他是做程序员的,刚从外包公司跳去互联网厂,工资扣完五险一金和房租,剩下的只够吃泡面加蛋。3楼这套两居室是合租,另一个租客叫李雪,在巷口的“花与影”花店打工。陈阳搬进来时,李雪正坐在客厅的旧沙发上擦杯子,米白色的针织衫袖口磨得发毛,手里攥着块洗得发白的棉布,反复擦着一个印着“城角巷斗地主大赛纪念”的马克杯。那杯子杯沿缺了个角,杯身上的字迹被磨得模糊,只有“斗地主”三个字还清晰,像用红漆描过,透着股说不出的艳。
“你住次卧吧,”李雪抬头时,陈阳看见她眼底有层青黑,像是熬了好几个通宵,“主卧之前住的是王浩哥,他……上个月搬走了。”她说话时声音很轻,尾音总带着点颤,像被风吹得发飘。陈阳“嗯”了一声,推开次卧门的瞬间,一股奇怪的味道钻进鼻子——不是楼道里的霉味,是种带着铁锈的凉,像刚从冰箱冷冻层拿出来的生肉,贴在皮肤上能激得人打哆嗦。
房间里的书桌是深棕色的,桌面划着几道歪歪扭扭的痕,像用指甲抠的。
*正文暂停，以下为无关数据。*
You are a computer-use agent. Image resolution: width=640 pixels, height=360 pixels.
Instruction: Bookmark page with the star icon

抽屉没关严,露出半截黑色的手机,机身是老款的智能机,边角掉了漆,露出里面的金属壳,沾着点暗红的东西,指甲一抠,那颜色就蹭在指尖,像没干的血。陈阳把手机拿出来,按开机键时,屏幕闪了三下才亮,电量栏显示“1%”,桌面干净得反常,只有一个APP——“欢乐斗地主”。图标上的“地主”头像咧嘴笑着,可眼睛是两个黑洞,盯着人看时,总觉得那黑洞里有东西在动。
他本来想把手机扔进垃圾桶,可充电线一插上,屏幕突然弹出条消息,红色的字体比正常字粗一圈,像用血写的:“欢迎回来,玩家‘浩子’,今日免费赛还有3分钟开始。”陈阳愣了愣,“浩子”该是前租客王浩的昵称。他鬼使神差地点了“开始游戏”,加载界面刚过,另外两个玩家就进了房间——ID分别是“阿明”和“小雅”,头像都是纯黑的,没有任何图案,像两块蒙在屏幕上的黑布。
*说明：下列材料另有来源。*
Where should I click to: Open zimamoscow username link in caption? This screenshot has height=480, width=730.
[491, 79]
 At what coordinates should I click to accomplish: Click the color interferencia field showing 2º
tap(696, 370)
第一把牌,陈阳抓的全是散牌,最大的只有一张红桃10。“阿明”先出牌,一上来就是“三个6带一个J”,屏幕里突然传来一阵电流声,滋滋啦啦的,像有人把指甲伸进插座里磨。陈阳想退出,手指刚碰到“返回”键,“小雅”突然发了条消息:“别退,退了就输了。”字体还是红色的,发出去的瞬间,陈阳听见客厅传来一声轻响,像杯子掉在地上的声音。
他赶紧起身去看,客厅里没人,李雪的杯子好好放在茶几上,杯里盛着半杯水,水面上漂着个黑色的小点,仔细一看,竟和手机里“地主”头像的黑洞一模一样,正慢慢往下沉,沉到杯底就不见了。“你看见什么了?”李雪的声音突然从身后传来,陈阳吓了一跳,回头看见她站在卧室门口,手里攥着那块发白的棉布,指节捏得发白。“没、没什么,”陈阳慌忙摇头,“就是听见点声音。”李雪没再问,只是盯着他的手看——他手里还攥着王浩的旧手机,屏幕亮着,“阿明”正催他出牌。
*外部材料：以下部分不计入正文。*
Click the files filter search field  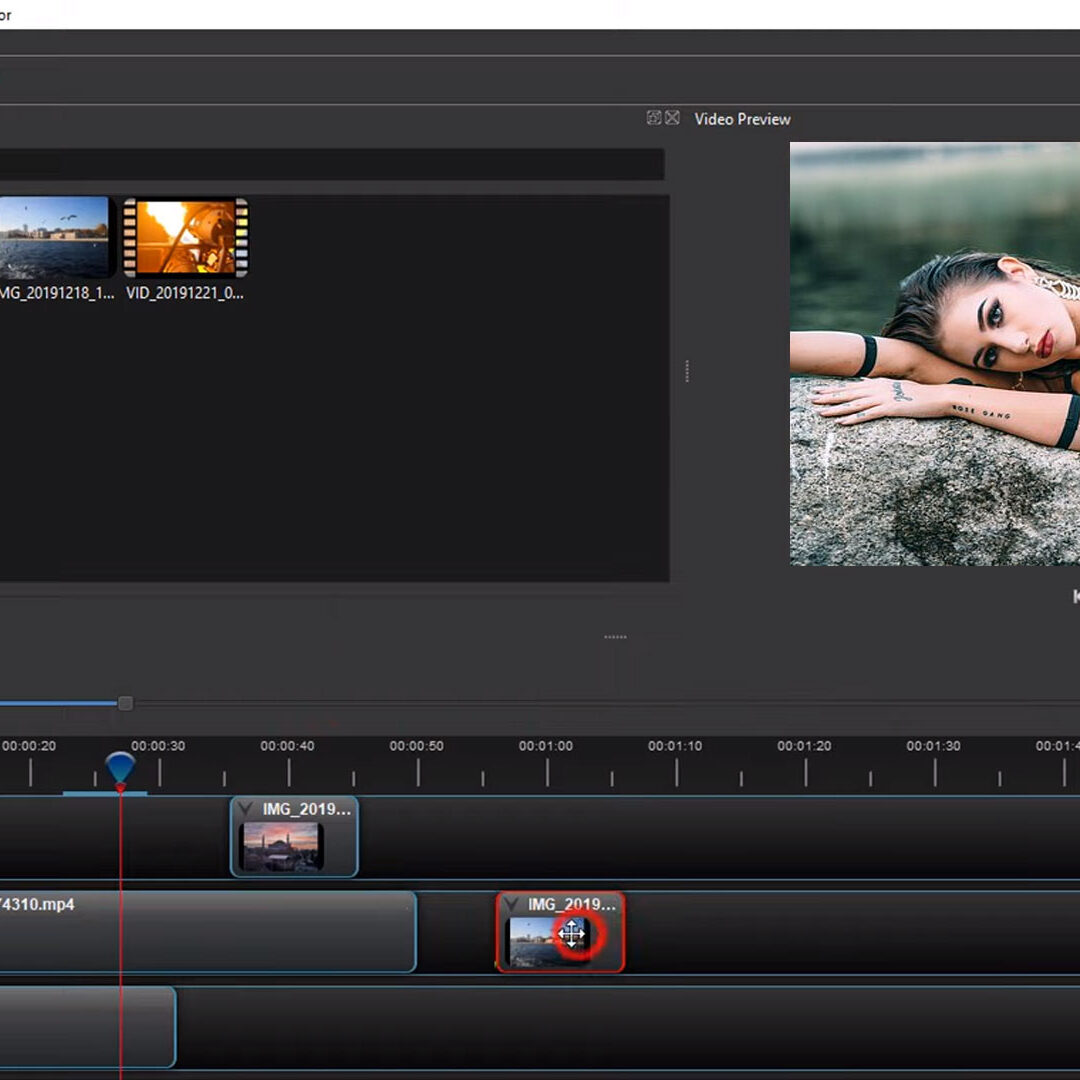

从那天起,陈阳总在半夜两点被手机铃声吵醒。不是他自己的手机,是王浩的旧手机,铃声是斗地主里的“要不起”音效,卡顿得厉害,像有人掐着嗓子喊,喊到一半又断了,断得猝不及防,让人心里发空。他试过关机,甚至把电池抠出来,可第二天晚上,手机还是会自己开机,屏幕亮着,停在斗地主界面,“阿明”和“小雅”的黑头像一直在闪,像两只眼睛盯着他。
有天晚上,他实在忍无可忍,抓起手机想砸了,可刚举起来,屏幕突然弹出条新消息,是个陌生ID“老鬼”发来的:“三缺一,等你好久了。”陈阳的手顿在半空,借着手机屏幕的光,他看见书桌的抽屉慢慢开了条缝,里面渗出点黑褐色的水,顺着桌腿往下流,流到他的脚边,黏糊糊的,像没干的血。
周五晚上,陈阳加班到十点,走出地铁时,城角巷的路灯坏了一半,昏黑的巷子里只有小卖部的灯亮着,像个独眼。他刚走到3楼门口,就看见李雪坐在客厅的地板上,面前摆着三张扑克牌——大王、小王、红桃A,牌面朝上,摆成个正三角形,每张牌的边角都沾着点暗红,像被血浸过。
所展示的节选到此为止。